◆ YOUR ASSIGNMENT: Write out the stretch of lines below that begins at the line with "Instruction: Click the info" and ends at the line with "Task: Open the Access Advisor tab", including both, exactly as given and nothing more.

◆ PROVIDED MATERIAL:

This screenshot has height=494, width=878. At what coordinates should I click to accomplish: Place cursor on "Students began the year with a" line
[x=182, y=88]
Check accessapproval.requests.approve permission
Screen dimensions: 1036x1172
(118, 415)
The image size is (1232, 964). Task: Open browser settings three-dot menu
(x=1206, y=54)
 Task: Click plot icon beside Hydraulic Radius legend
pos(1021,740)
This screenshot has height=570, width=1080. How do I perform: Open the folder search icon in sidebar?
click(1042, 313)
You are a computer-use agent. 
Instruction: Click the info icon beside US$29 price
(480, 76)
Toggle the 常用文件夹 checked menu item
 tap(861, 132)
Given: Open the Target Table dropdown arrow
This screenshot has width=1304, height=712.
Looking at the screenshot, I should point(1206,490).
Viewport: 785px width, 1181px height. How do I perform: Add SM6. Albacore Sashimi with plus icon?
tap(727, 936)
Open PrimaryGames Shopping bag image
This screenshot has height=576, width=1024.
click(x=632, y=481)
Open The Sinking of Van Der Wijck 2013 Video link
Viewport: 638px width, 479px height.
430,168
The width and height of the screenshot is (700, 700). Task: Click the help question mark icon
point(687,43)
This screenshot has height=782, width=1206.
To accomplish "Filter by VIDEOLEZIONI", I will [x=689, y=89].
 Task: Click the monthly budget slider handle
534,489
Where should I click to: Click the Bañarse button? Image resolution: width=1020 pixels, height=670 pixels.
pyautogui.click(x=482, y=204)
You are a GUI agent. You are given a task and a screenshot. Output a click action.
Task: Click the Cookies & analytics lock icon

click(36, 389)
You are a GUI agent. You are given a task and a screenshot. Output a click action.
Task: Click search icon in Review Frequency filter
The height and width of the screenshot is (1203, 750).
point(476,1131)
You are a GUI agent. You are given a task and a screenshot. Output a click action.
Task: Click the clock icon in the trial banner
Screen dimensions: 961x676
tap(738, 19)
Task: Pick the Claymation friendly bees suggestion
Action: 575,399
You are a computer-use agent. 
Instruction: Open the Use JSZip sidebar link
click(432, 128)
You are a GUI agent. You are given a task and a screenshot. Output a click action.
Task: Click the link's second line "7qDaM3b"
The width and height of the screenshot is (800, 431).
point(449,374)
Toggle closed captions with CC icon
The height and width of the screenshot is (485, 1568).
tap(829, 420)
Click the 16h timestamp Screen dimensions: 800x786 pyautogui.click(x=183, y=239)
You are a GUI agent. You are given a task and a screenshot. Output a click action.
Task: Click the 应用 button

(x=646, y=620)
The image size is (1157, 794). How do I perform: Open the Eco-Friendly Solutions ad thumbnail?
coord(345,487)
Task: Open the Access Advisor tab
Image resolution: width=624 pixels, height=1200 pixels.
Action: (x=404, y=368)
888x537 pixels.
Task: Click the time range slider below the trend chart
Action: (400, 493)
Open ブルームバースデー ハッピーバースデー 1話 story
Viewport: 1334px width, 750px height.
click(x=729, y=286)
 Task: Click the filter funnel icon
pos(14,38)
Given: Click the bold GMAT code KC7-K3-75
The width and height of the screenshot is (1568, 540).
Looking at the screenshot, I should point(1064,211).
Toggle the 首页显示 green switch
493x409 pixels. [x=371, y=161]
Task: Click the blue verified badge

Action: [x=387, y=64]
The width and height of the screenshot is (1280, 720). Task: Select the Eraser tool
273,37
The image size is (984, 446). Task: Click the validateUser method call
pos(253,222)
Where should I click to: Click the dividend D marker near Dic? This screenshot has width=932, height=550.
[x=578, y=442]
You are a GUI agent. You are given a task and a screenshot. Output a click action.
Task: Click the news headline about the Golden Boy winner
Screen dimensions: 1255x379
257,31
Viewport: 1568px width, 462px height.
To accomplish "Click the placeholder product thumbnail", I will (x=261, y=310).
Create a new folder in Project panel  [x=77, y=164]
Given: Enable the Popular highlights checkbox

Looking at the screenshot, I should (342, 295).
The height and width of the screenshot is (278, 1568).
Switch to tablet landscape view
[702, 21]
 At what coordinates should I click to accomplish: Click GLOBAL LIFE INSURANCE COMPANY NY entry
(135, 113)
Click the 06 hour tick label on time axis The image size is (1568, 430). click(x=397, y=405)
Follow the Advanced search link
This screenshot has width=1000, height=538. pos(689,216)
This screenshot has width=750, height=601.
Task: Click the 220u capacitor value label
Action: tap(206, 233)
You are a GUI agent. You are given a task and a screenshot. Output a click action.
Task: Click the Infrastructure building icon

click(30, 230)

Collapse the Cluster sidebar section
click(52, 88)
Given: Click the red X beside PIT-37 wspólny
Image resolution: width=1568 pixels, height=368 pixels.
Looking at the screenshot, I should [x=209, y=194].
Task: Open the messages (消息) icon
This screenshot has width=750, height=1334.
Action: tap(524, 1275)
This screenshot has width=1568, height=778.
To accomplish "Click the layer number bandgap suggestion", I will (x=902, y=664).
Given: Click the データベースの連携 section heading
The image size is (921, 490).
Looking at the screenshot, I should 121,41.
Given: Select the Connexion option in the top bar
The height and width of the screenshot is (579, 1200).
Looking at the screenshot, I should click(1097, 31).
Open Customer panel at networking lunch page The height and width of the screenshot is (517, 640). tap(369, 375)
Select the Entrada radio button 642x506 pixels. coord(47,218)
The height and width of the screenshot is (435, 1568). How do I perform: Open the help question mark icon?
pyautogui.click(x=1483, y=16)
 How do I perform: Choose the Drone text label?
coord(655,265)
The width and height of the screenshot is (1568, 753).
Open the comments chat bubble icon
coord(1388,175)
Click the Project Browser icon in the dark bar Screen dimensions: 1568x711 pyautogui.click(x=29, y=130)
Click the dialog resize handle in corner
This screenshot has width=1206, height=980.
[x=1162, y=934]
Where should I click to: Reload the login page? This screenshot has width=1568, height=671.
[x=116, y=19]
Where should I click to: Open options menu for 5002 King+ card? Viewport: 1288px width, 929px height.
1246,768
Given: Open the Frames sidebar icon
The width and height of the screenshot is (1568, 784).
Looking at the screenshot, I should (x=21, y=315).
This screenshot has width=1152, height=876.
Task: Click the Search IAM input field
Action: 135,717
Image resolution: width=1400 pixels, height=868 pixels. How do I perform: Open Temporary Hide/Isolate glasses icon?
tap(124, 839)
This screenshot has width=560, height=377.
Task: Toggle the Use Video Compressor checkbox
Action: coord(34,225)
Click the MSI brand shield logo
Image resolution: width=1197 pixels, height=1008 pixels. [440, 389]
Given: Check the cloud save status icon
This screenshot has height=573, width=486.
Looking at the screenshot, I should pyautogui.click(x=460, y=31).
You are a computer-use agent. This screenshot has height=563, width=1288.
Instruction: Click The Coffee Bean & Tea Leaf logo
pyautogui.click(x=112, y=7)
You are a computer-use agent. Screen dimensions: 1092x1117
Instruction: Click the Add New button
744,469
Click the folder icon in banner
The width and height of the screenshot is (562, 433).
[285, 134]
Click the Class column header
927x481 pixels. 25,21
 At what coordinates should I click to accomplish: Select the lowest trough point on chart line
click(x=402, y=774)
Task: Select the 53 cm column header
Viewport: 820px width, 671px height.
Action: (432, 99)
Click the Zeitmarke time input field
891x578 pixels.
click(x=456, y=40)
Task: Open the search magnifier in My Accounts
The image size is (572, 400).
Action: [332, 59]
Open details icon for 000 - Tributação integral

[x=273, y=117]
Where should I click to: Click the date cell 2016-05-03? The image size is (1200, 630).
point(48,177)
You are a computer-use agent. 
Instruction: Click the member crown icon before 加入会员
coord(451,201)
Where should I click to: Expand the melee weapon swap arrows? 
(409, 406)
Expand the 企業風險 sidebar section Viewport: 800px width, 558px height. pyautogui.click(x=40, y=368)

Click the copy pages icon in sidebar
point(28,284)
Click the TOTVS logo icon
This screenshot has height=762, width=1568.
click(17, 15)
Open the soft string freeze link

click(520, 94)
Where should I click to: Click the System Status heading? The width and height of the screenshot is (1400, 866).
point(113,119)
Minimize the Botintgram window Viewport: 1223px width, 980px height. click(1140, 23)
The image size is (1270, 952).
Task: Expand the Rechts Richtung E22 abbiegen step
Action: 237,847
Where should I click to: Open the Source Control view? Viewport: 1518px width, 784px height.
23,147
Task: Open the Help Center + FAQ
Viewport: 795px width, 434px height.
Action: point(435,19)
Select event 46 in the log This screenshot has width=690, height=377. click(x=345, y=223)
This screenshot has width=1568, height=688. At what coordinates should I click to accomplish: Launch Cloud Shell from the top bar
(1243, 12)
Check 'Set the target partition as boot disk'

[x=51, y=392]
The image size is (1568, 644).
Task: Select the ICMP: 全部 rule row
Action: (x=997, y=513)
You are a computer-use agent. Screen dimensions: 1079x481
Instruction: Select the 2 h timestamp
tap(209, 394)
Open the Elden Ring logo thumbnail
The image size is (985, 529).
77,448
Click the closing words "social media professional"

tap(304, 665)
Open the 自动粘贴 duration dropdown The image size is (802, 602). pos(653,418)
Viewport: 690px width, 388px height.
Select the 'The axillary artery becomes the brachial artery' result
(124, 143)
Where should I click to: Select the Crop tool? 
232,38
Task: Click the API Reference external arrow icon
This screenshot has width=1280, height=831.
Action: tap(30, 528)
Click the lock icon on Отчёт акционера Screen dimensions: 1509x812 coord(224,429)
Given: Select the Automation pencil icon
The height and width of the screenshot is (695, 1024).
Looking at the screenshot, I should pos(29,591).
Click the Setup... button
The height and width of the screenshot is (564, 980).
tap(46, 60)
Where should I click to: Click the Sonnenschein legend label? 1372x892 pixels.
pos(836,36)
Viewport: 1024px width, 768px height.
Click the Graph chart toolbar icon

◆ TASK SOLUTION:
Instruction: Click the info icon beside US$29 price
(480, 76)
Toggle the 常用文件夹 checked menu item
 tap(861, 132)
Given: Open the Target Table dropdown arrow
This screenshot has width=1304, height=712.
Looking at the screenshot, I should point(1206,490).
Viewport: 785px width, 1181px height. How do I perform: Add SM6. Albacore Sashimi with plus icon?
tap(727, 936)
Open PrimaryGames Shopping bag image
This screenshot has height=576, width=1024.
click(x=632, y=481)
Open The Sinking of Van Der Wijck 2013 Video link
Viewport: 638px width, 479px height.
430,168
The width and height of the screenshot is (700, 700). Task: Click the help question mark icon
point(687,43)
This screenshot has height=782, width=1206.
To accomplish "Filter by VIDEOLEZIONI", I will [x=689, y=89].
 Task: Click the monthly budget slider handle
534,489
Where should I click to: Click the Bañarse button? Image resolution: width=1020 pixels, height=670 pixels.
pyautogui.click(x=482, y=204)
You are a GUI agent. You are given a task and a screenshot. Output a click action.
Task: Click the Cookies & analytics lock icon

click(36, 389)
You are a GUI agent. You are given a task and a screenshot. Output a click action.
Task: Click search icon in Review Frequency filter
The height and width of the screenshot is (1203, 750).
point(476,1131)
You are a GUI agent. You are given a task and a screenshot. Output a click action.
Task: Click the clock icon in the trial banner
Screen dimensions: 961x676
tap(738, 19)
Task: Pick the Claymation friendly bees suggestion
Action: 575,399
You are a computer-use agent. 
Instruction: Open the Use JSZip sidebar link
click(432, 128)
You are a GUI agent. You are given a task and a screenshot. Output a click action.
Task: Click the link's second line "7qDaM3b"
The width and height of the screenshot is (800, 431).
point(449,374)
Toggle closed captions with CC icon
The height and width of the screenshot is (485, 1568).
tap(829, 420)
Click the 16h timestamp Screen dimensions: 800x786 pyautogui.click(x=183, y=239)
You are a GUI agent. You are given a task and a screenshot. Output a click action.
Task: Click the 应用 button

(x=646, y=620)
The image size is (1157, 794). How do I perform: Open the Eco-Friendly Solutions ad thumbnail?
coord(345,487)
Task: Open the Access Advisor tab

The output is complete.